[Screenshot grounding data]
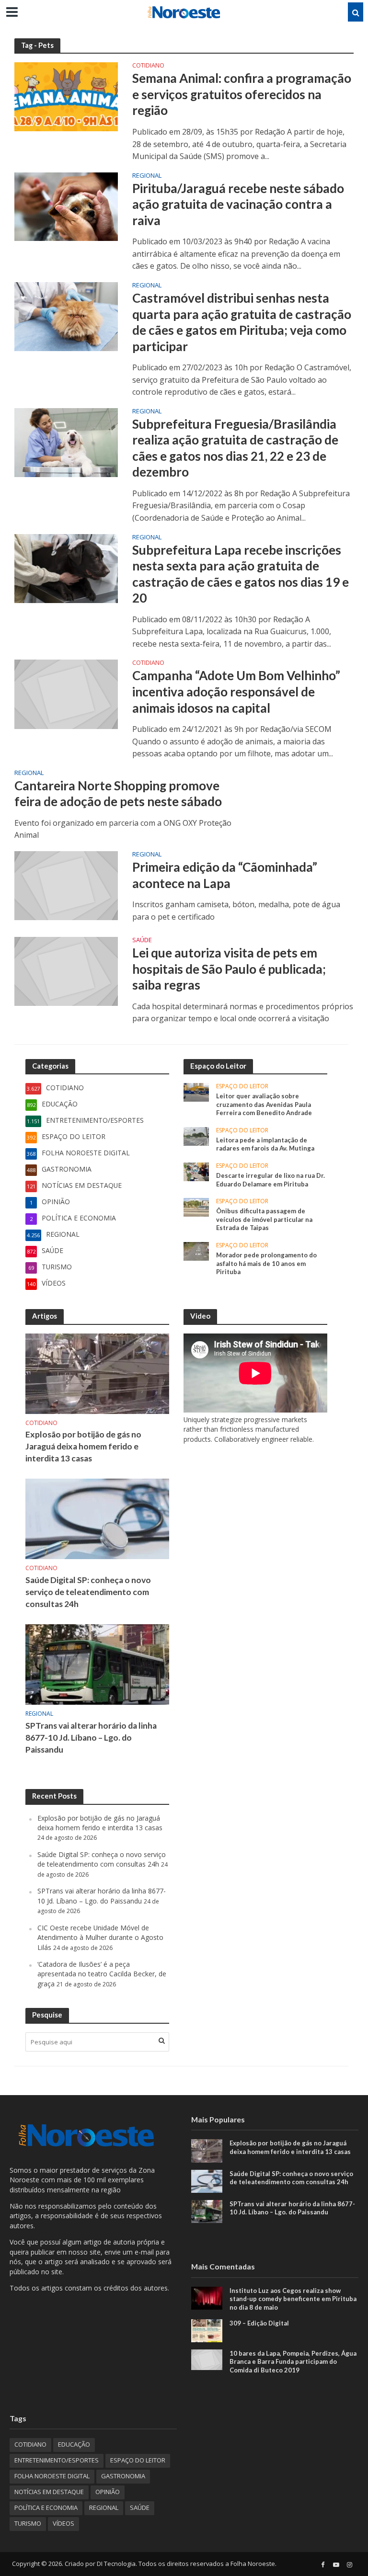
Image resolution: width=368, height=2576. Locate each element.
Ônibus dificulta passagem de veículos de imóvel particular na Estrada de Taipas (264, 1219)
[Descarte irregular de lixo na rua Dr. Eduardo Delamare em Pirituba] (196, 1170)
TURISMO (27, 2523)
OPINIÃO (107, 2491)
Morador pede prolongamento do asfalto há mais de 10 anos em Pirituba (266, 1263)
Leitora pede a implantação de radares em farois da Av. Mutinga (265, 1144)
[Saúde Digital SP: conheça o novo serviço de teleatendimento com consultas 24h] (97, 1518)
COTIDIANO (148, 65)
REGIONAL (146, 176)
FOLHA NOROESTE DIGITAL (52, 2476)
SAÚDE (142, 940)
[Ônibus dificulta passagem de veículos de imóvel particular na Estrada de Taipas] (196, 1206)
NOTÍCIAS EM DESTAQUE (49, 2491)
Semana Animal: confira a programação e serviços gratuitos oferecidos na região (241, 94)
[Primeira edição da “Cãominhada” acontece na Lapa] (66, 884)
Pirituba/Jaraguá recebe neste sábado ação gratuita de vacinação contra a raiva (238, 204)
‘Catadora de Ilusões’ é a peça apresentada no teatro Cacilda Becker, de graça (101, 1974)
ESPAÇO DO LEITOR (242, 1086)
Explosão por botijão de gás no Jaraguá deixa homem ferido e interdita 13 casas (83, 1446)
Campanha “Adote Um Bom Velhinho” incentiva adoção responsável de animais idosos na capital (236, 691)
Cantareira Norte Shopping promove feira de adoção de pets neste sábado (118, 793)
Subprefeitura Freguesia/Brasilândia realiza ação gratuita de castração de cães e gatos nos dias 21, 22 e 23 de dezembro (235, 448)
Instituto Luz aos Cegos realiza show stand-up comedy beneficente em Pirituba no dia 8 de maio (293, 2299)
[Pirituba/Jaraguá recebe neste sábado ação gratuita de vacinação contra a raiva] (66, 206)
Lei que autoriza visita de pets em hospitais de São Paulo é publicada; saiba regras (229, 968)
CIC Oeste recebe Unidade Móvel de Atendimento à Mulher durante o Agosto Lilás (100, 1937)
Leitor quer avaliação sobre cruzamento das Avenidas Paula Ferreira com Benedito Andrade (264, 1104)
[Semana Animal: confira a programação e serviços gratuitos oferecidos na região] (66, 96)
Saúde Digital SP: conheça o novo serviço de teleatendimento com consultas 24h (88, 1592)
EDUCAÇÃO (74, 2444)
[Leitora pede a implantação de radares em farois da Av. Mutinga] (196, 1135)
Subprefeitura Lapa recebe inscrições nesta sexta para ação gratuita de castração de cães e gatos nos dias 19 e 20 (240, 574)
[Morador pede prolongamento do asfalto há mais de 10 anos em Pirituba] (196, 1250)
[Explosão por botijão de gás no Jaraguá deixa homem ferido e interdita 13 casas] (97, 1372)
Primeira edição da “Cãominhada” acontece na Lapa (224, 875)
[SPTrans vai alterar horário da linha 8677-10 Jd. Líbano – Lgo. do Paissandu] (97, 1663)
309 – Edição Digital (259, 2323)
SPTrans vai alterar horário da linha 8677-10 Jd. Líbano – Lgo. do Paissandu (91, 1738)
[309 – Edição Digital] (206, 2329)
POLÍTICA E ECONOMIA (46, 2507)
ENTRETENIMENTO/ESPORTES (56, 2460)
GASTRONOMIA (123, 2476)
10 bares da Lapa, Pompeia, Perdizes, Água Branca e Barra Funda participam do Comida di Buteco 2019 (293, 2361)
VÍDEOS (63, 2523)
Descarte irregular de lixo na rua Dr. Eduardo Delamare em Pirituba (270, 1180)
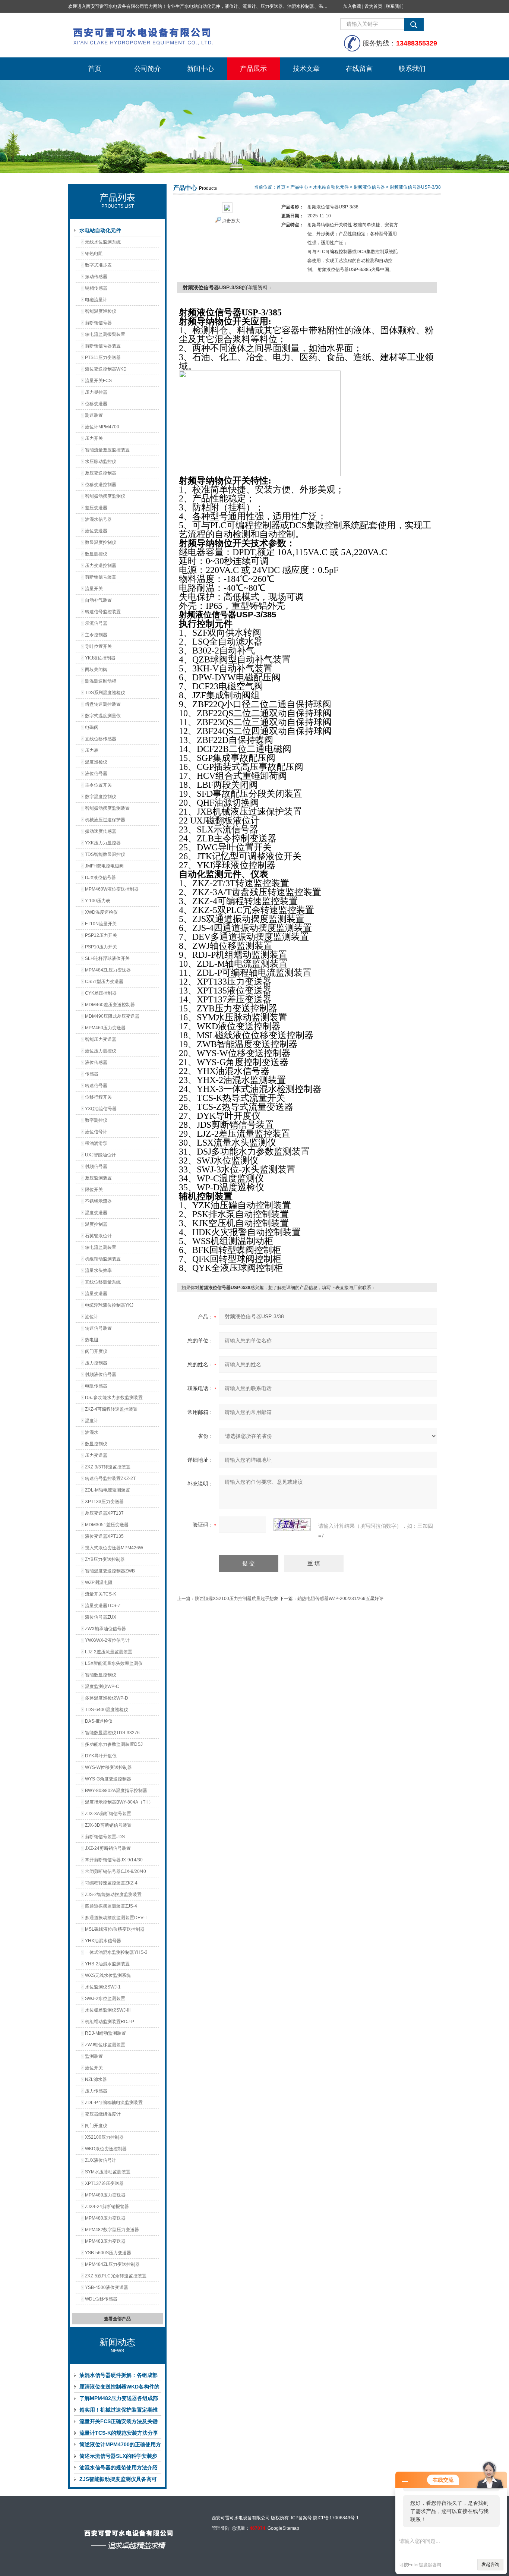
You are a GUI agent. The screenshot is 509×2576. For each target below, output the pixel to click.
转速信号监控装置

## EXERCISE DETAILS
All the lines above are to be reproduced exactly, except the pictures.

## TASK RESPONSE
Image resolution: width=368, height=2576. Locate each element.
Ônibus dificulta passagem de veículos de imóvel particular na Estrada de Taipas (264, 1219)
[Descarte irregular de lixo na rua Dr. Eduardo Delamare em Pirituba] (196, 1170)
TURISMO (27, 2523)
OPINIÃO (107, 2491)
Morador pede prolongamento do asfalto há mais de 10 anos em Pirituba (266, 1263)
Leitora pede a implantação de radares em farois da Av. Mutinga (265, 1144)
[Saúde Digital SP: conheça o novo serviço de teleatendimento com consultas 24h] (97, 1518)
COTIDIANO (148, 65)
REGIONAL (146, 176)
FOLHA NOROESTE DIGITAL (52, 2476)
SAÚDE (142, 940)
[Ônibus dificulta passagem de veículos de imóvel particular na Estrada de Taipas] (196, 1206)
NOTÍCIAS EM DESTAQUE (49, 2491)
Semana Animal: confira a programação e serviços gratuitos oferecidos na região (241, 94)
[Primeira edição da “Cãominhada” acontece na Lapa] (66, 884)
Pirituba/Jaraguá recebe neste sábado ação gratuita de vacinação contra a raiva (238, 204)
‘Catadora de Ilusões’ é a peça apresentada no teatro Cacilda Becker, de graça (101, 1974)
ESPAÇO DO LEITOR (242, 1086)
Explosão por botijão de gás no Jaraguá deixa homem ferido e interdita 13 casas (83, 1446)
Campanha “Adote Um Bom Velhinho” incentiva adoção responsável de animais idosos na capital (236, 691)
Cantareira Norte Shopping promove feira de adoção de pets neste sábado (118, 793)
Subprefeitura Freguesia/Brasilândia realiza ação gratuita de castração de cães e gatos nos dias 21, 22 e 23 de dezembro (235, 448)
Instituto Luz aos Cegos realiza show stand-up comedy beneficente em Pirituba no dia 8 de maio (293, 2299)
[Pirituba/Jaraguá recebe neste sábado ação gratuita de vacinação contra a raiva] (66, 206)
Lei que autoriza visita de pets em hospitais de São Paulo é publicada; saiba regras (229, 968)
CIC Oeste recebe Unidade Móvel de Atendimento à Mulher durante o Agosto Lilás (100, 1937)
Leitor quer avaliação sobre cruzamento das Avenidas Paula Ferreira com Benedito Andrade (264, 1104)
[Semana Animal: confira a programação e serviços gratuitos oferecidos na região] (66, 96)
Saúde Digital SP: conheça o novo serviço de teleatendimento com consultas 24h (88, 1592)
EDUCAÇÃO (74, 2444)
[Leitora pede a implantação de radares em farois da Av. Mutinga] (196, 1135)
Subprefeitura Lapa recebe inscrições nesta sexta para ação gratuita de castração de cães e gatos nos dias 19 e 20 (240, 574)
[Morador pede prolongamento do asfalto há mais de 10 anos em Pirituba] (196, 1250)
[Explosão por botijão de gás no Jaraguá deixa homem ferido e interdita 13 casas] (97, 1372)
Primeira edição da “Cãominhada” acontece na Lapa (224, 875)
[SPTrans vai alterar horário da linha 8677-10 Jd. Líbano – Lgo. do Paissandu] (97, 1663)
309 – Edição Digital (259, 2323)
SPTrans vai alterar horário da linha 8677-10 Jd. Líbano – Lgo. do Paissandu (91, 1738)
[309 – Edição Digital] (206, 2329)
POLÍTICA E ECONOMIA (46, 2507)
ENTRETENIMENTO/ESPORTES (56, 2460)
GASTRONOMIA (123, 2476)
10 bares da Lapa, Pompeia, Perdizes, Água Branca e Barra Funda participam do Comida di Buteco 2019 (293, 2361)
VÍDEOS (63, 2523)
Descarte irregular de lixo na rua Dr. Eduardo Delamare em Pirituba (270, 1180)
You are a GUI agent. The screenshot is 509×2576. For each target below, output the pixel to click.
转速信号监控装置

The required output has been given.